He’d been shot three times in the head and hadn’t even lost consciousness. His blood had soaked his shirt, and pooled on the front seat, and dripped all the way down into his loafers. He was in a lot of pain, tremendous pain, and he couldn’t hear too well, either — but he was alive. 

Looking out the windows, Eto couldn’t see anybody else around. He got the driver’s side door open and lurched out. As he staggered across the icy parking lot, blood drops spattered from his head onto the asphalt. He slipped and fell to the ground, struggled to his feet again. That beater car Eto had seen when he drove into the lot was gone.

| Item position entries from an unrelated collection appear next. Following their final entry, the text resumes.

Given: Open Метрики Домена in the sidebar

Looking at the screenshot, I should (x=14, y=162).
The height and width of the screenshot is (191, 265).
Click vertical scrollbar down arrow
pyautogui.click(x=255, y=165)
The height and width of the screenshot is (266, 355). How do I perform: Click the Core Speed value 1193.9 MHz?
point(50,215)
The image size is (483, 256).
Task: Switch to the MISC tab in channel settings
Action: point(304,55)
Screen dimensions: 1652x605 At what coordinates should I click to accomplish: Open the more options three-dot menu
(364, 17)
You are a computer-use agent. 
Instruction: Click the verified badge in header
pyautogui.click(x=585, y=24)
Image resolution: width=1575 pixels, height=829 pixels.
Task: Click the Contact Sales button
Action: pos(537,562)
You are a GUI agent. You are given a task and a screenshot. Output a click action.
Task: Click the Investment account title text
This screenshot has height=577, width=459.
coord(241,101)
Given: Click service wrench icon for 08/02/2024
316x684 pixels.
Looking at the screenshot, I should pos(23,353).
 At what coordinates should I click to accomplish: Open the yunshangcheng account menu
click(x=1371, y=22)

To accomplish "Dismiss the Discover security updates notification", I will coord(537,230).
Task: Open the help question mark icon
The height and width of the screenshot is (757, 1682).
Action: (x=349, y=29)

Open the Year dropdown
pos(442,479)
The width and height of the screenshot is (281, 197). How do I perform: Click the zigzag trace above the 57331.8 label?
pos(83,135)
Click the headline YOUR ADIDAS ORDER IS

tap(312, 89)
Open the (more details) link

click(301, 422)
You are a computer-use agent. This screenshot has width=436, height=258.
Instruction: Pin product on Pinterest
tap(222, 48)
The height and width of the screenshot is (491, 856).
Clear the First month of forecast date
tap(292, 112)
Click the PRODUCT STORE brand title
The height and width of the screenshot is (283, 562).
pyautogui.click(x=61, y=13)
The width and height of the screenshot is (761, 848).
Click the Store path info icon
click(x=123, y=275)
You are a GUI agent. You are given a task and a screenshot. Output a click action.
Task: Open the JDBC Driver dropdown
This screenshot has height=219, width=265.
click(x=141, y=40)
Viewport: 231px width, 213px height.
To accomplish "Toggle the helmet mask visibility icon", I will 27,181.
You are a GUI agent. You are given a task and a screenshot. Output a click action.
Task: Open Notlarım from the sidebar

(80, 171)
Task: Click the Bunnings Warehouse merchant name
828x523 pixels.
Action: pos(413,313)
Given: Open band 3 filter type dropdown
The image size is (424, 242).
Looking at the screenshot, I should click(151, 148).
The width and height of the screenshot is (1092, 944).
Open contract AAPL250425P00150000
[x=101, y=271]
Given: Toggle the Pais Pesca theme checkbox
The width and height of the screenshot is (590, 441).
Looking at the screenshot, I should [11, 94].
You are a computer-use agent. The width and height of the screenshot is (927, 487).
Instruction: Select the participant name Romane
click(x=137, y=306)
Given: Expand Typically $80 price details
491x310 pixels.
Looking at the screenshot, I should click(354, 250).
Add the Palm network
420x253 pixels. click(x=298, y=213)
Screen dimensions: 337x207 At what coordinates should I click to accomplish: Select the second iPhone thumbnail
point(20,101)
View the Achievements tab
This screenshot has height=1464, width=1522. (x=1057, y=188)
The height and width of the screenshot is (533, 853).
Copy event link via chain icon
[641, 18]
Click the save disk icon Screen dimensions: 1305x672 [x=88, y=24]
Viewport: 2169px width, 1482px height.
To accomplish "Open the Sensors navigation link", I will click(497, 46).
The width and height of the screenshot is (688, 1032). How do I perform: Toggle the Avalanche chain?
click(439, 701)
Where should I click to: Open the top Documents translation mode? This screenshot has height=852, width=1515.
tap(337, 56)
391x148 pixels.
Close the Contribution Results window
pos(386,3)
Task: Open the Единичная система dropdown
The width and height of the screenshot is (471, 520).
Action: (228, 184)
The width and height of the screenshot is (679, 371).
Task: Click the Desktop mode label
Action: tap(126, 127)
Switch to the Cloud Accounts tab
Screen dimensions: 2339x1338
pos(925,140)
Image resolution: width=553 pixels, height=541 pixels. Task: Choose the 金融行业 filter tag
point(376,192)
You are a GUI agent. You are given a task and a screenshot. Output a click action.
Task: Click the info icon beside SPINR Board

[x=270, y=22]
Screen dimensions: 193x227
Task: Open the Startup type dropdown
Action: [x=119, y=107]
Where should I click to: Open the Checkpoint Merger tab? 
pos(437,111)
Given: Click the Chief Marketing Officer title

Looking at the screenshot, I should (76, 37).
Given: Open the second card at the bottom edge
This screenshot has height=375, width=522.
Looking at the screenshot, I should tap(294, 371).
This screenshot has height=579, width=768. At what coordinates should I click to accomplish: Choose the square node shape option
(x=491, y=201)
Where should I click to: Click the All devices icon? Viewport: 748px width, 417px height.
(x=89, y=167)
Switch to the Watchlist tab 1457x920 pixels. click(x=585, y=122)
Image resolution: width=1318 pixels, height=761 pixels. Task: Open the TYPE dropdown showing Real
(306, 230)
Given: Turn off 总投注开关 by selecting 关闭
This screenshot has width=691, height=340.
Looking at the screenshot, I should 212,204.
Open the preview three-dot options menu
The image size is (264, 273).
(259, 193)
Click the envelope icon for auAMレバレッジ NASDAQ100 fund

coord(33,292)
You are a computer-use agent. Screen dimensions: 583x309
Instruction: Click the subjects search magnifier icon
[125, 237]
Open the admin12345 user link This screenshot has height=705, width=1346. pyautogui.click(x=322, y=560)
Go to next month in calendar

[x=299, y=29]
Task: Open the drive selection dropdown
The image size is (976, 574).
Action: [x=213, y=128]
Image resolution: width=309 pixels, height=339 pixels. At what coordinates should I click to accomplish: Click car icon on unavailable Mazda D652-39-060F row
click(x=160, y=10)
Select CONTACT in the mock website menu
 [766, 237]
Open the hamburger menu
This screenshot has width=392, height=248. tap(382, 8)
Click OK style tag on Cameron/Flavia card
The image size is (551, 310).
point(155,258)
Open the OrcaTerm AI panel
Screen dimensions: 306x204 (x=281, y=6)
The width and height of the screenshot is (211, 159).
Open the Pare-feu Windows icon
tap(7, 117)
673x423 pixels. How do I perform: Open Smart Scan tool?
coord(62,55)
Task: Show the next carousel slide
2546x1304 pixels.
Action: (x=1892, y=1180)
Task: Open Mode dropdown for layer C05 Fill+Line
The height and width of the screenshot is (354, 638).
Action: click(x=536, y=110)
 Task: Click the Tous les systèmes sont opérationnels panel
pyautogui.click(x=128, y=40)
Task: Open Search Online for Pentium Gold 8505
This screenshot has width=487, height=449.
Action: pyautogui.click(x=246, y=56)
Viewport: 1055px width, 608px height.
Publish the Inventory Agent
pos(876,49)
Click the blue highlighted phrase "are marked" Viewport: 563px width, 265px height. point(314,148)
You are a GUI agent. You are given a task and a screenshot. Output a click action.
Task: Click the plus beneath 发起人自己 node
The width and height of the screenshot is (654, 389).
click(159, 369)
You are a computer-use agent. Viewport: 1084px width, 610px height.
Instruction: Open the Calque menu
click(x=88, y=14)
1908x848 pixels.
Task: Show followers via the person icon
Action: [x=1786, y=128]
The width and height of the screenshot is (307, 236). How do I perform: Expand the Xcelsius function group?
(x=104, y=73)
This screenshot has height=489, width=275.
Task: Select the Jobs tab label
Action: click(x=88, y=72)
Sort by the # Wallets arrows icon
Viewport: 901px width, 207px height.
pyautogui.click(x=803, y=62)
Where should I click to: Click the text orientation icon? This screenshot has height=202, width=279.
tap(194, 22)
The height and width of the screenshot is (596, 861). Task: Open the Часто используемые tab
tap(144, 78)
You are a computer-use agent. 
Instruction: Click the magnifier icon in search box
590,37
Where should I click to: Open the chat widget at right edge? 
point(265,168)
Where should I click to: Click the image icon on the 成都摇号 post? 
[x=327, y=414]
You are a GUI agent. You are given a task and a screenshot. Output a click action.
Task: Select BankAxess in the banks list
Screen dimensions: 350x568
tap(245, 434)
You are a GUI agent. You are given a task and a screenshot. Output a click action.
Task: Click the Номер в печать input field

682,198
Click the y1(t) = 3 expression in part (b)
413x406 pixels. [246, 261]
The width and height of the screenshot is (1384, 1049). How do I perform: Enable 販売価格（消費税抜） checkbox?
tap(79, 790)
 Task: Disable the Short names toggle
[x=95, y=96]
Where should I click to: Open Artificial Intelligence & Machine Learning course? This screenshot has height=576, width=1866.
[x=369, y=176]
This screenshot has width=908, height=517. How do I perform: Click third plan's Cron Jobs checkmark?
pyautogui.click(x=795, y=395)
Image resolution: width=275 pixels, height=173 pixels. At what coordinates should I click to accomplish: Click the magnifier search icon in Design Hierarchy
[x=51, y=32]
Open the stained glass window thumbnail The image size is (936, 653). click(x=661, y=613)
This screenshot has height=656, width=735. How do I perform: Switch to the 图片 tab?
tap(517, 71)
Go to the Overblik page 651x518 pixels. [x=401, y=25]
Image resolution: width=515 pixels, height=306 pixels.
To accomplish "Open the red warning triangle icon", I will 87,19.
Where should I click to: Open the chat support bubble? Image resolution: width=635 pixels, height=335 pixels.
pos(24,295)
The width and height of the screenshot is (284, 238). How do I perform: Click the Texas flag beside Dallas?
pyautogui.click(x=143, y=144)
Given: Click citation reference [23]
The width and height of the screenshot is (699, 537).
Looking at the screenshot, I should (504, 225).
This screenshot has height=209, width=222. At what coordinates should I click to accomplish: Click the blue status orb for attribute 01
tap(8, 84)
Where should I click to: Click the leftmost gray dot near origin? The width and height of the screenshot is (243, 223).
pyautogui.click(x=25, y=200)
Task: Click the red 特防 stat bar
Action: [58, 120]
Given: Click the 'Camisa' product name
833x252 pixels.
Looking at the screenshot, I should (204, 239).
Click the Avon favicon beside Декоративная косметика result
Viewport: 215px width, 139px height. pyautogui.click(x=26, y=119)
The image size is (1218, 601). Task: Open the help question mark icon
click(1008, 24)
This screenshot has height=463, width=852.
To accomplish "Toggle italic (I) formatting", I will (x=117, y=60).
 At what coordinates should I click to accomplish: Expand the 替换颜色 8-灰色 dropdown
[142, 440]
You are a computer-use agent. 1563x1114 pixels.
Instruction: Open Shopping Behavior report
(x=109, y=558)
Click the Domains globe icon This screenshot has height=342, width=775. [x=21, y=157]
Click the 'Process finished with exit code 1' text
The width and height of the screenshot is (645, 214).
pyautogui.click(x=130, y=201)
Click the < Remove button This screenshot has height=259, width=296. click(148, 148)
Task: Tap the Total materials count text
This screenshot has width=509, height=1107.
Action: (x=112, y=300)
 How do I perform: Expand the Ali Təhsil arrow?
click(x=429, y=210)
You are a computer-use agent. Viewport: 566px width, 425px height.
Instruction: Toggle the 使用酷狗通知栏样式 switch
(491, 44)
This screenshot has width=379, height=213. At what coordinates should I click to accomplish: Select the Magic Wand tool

When the first shot had hit the back of his head, he’d thought: I knew it. So this is it, just like i’d figured. But then, as the second bullet hit, he’d realized: I ain’t dyin’.

Eto stumbled back toward the street, blood trailing him in the snow. Reaching Grand Avenue, he saw the lights of a bar up ahead. That didn’t seem like the best idea. He kept walking. An old-fashioned neon marquee sign on the façade of the Terminal Pharmacy was lit: “Free Delivery.”

Eto walked in sometime after 8 p.m. Morris Robinson, the pharmacy’s owner, was on duty. “I just asked him what was wrong,” he would tell John Drummond the next day for a TV news report. “And he didn’t say anything. I said, ‘What happened to you?’ He said he was shot. I said there weren’t any doctors here. He asked me to call him an ambulance. I called him an ambulance.” 

The paramedics arrived minutes later. Along with a police cruiser. 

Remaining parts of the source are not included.